((

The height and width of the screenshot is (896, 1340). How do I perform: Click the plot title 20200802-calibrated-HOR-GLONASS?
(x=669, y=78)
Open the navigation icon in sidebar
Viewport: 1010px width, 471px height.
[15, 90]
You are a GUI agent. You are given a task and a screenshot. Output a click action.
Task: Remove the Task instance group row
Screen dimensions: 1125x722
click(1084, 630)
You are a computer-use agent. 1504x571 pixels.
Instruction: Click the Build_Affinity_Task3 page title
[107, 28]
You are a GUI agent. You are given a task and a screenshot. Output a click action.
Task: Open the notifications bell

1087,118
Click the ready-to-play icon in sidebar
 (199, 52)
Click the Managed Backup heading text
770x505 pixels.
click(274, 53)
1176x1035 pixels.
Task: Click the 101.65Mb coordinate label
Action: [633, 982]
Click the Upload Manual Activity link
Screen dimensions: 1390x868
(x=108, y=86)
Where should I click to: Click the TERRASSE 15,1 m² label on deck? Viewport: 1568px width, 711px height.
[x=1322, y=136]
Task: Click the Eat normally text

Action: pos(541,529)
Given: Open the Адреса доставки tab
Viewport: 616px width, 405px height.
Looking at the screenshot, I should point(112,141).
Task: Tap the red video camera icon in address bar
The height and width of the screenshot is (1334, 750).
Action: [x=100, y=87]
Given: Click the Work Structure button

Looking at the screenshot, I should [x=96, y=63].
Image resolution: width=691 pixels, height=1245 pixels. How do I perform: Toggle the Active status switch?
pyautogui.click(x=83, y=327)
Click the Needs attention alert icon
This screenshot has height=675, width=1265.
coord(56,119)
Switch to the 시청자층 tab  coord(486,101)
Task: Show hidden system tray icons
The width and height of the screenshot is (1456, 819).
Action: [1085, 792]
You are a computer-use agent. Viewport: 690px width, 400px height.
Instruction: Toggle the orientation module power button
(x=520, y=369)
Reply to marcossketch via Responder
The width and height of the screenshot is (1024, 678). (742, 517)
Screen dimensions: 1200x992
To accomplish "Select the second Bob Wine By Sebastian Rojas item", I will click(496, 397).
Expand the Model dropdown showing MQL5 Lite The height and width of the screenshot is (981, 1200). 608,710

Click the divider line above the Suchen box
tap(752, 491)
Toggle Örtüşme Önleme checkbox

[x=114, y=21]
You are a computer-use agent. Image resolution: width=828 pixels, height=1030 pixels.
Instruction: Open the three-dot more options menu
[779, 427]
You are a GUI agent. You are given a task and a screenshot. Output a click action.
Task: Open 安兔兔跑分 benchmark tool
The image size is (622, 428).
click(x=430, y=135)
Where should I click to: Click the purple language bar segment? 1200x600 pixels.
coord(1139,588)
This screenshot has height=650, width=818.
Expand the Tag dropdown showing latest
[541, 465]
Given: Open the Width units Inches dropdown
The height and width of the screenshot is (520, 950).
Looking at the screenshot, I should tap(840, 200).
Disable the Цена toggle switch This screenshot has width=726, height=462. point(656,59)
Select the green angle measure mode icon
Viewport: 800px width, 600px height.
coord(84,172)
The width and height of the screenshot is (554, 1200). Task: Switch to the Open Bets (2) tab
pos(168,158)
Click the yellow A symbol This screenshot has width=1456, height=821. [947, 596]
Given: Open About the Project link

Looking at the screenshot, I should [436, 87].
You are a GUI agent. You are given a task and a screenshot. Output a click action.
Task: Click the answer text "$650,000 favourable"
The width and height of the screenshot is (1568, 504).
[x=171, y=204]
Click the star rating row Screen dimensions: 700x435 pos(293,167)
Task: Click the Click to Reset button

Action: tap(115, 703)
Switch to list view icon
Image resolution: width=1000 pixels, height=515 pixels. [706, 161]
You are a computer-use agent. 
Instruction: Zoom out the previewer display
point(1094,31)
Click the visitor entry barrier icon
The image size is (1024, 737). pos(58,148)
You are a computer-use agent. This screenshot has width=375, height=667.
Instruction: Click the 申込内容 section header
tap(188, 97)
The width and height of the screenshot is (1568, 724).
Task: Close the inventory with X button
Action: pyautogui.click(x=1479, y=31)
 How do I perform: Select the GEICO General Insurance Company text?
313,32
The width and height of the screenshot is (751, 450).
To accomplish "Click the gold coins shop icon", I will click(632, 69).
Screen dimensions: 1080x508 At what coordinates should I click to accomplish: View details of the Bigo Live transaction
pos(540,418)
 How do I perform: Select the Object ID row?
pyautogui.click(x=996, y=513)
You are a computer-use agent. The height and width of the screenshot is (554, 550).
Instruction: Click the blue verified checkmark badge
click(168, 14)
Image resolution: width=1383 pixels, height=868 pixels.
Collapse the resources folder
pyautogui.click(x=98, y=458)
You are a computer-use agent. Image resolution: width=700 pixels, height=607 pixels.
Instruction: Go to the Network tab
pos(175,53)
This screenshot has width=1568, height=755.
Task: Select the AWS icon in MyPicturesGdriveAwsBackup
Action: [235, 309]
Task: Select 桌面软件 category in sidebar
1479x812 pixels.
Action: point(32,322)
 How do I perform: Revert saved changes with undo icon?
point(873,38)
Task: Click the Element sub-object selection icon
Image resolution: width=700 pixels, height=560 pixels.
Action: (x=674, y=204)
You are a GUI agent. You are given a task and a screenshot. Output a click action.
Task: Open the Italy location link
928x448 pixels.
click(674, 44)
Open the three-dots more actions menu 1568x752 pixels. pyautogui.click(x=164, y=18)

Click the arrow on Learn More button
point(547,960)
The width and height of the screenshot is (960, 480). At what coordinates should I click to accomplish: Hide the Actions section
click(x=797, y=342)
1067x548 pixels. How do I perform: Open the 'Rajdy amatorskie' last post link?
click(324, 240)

))

Task prompt: Return the material above unaltered. Include every line.

Exercise output:
The height and width of the screenshot is (896, 1340). How do I perform: Click the plot title 20200802-calibrated-HOR-GLONASS?
(x=669, y=78)
Open the navigation icon in sidebar
Viewport: 1010px width, 471px height.
[15, 90]
You are a GUI agent. You are given a task and a screenshot. Output a click action.
Task: Remove the Task instance group row
Screen dimensions: 1125x722
click(1084, 630)
You are a computer-use agent. 1504x571 pixels.
Instruction: Click the Build_Affinity_Task3 page title
[107, 28]
You are a GUI agent. You are given a task and a screenshot. Output a click action.
Task: Open the notifications bell

1087,118
Click the ready-to-play icon in sidebar
 (199, 52)
Click the Managed Backup heading text
770x505 pixels.
click(274, 53)
1176x1035 pixels.
Task: Click the 101.65Mb coordinate label
Action: [633, 982]
Click the Upload Manual Activity link
Screen dimensions: 1390x868
(x=108, y=86)
Where should I click to: Click the TERRASSE 15,1 m² label on deck? Viewport: 1568px width, 711px height.
[x=1322, y=136]
Task: Click the Eat normally text

Action: pos(541,529)
Given: Open the Адреса доставки tab
Viewport: 616px width, 405px height.
Looking at the screenshot, I should point(112,141).
Task: Tap the red video camera icon in address bar
The height and width of the screenshot is (1334, 750).
Action: [x=100, y=87]
Given: Click the Work Structure button

Looking at the screenshot, I should [x=96, y=63].
Image resolution: width=691 pixels, height=1245 pixels. How do I perform: Toggle the Active status switch?
pyautogui.click(x=83, y=327)
Click the Needs attention alert icon
This screenshot has height=675, width=1265.
coord(56,119)
Switch to the 시청자층 tab  coord(486,101)
Task: Show hidden system tray icons
The width and height of the screenshot is (1456, 819).
Action: [1085, 792]
You are a computer-use agent. Viewport: 690px width, 400px height.
Instruction: Toggle the orientation module power button
(x=520, y=369)
Reply to marcossketch via Responder
The width and height of the screenshot is (1024, 678). (742, 517)
Screen dimensions: 1200x992
To accomplish "Select the second Bob Wine By Sebastian Rojas item", I will click(496, 397).
Expand the Model dropdown showing MQL5 Lite The height and width of the screenshot is (981, 1200). 608,710

Click the divider line above the Suchen box
tap(752, 491)
Toggle Örtüşme Önleme checkbox

[x=114, y=21]
You are a computer-use agent. Image resolution: width=828 pixels, height=1030 pixels.
Instruction: Open the three-dot more options menu
[779, 427]
You are a GUI agent. You are given a task and a screenshot. Output a click action.
Task: Open 安兔兔跑分 benchmark tool
The image size is (622, 428).
click(x=430, y=135)
Where should I click to: Click the purple language bar segment? 1200x600 pixels.
coord(1139,588)
This screenshot has height=650, width=818.
Expand the Tag dropdown showing latest
[541, 465]
Given: Open the Width units Inches dropdown
The height and width of the screenshot is (520, 950).
Looking at the screenshot, I should tap(840, 200).
Disable the Цена toggle switch This screenshot has width=726, height=462. point(656,59)
Select the green angle measure mode icon
Viewport: 800px width, 600px height.
coord(84,172)
The width and height of the screenshot is (554, 1200). Task: Switch to the Open Bets (2) tab
pos(168,158)
Click the yellow A symbol This screenshot has width=1456, height=821. [947, 596]
Given: Open About the Project link

Looking at the screenshot, I should [436, 87].
You are a GUI agent. You are given a task and a screenshot. Output a click action.
Task: Click the answer text "$650,000 favourable"
The width and height of the screenshot is (1568, 504).
[x=171, y=204]
Click the star rating row Screen dimensions: 700x435 pos(293,167)
Task: Click the Click to Reset button

Action: tap(115, 703)
Switch to list view icon
Image resolution: width=1000 pixels, height=515 pixels. [706, 161]
You are a computer-use agent. 
Instruction: Zoom out the previewer display
point(1094,31)
Click the visitor entry barrier icon
The image size is (1024, 737). pos(58,148)
You are a computer-use agent. This screenshot has width=375, height=667.
Instruction: Click the 申込内容 section header
tap(188, 97)
The width and height of the screenshot is (1568, 724).
Task: Close the inventory with X button
Action: pyautogui.click(x=1479, y=31)
 How do I perform: Select the GEICO General Insurance Company text?
313,32
The width and height of the screenshot is (751, 450).
To accomplish "Click the gold coins shop icon", I will click(632, 69).
Screen dimensions: 1080x508 At what coordinates should I click to accomplish: View details of the Bigo Live transaction
pos(540,418)
 How do I perform: Select the Object ID row?
pyautogui.click(x=996, y=513)
You are a computer-use agent. The height and width of the screenshot is (554, 550).
Instruction: Click the blue verified checkmark badge
click(168, 14)
Image resolution: width=1383 pixels, height=868 pixels.
Collapse the resources folder
pyautogui.click(x=98, y=458)
You are a computer-use agent. Image resolution: width=700 pixels, height=607 pixels.
Instruction: Go to the Network tab
pos(175,53)
This screenshot has width=1568, height=755.
Task: Select the AWS icon in MyPicturesGdriveAwsBackup
Action: [235, 309]
Task: Select 桌面软件 category in sidebar
1479x812 pixels.
Action: point(32,322)
 How do I perform: Revert saved changes with undo icon?
point(873,38)
Task: Click the Element sub-object selection icon
Image resolution: width=700 pixels, height=560 pixels.
Action: (x=674, y=204)
You are a GUI agent. You are given a task and a screenshot. Output a click action.
Task: Open the Italy location link
928x448 pixels.
click(674, 44)
Open the three-dots more actions menu 1568x752 pixels. pyautogui.click(x=164, y=18)

Click the arrow on Learn More button
point(547,960)
The width and height of the screenshot is (960, 480). At what coordinates should I click to accomplish: Hide the Actions section
click(x=797, y=342)
1067x548 pixels. How do I perform: Open the 'Rajdy amatorskie' last post link?
click(324, 240)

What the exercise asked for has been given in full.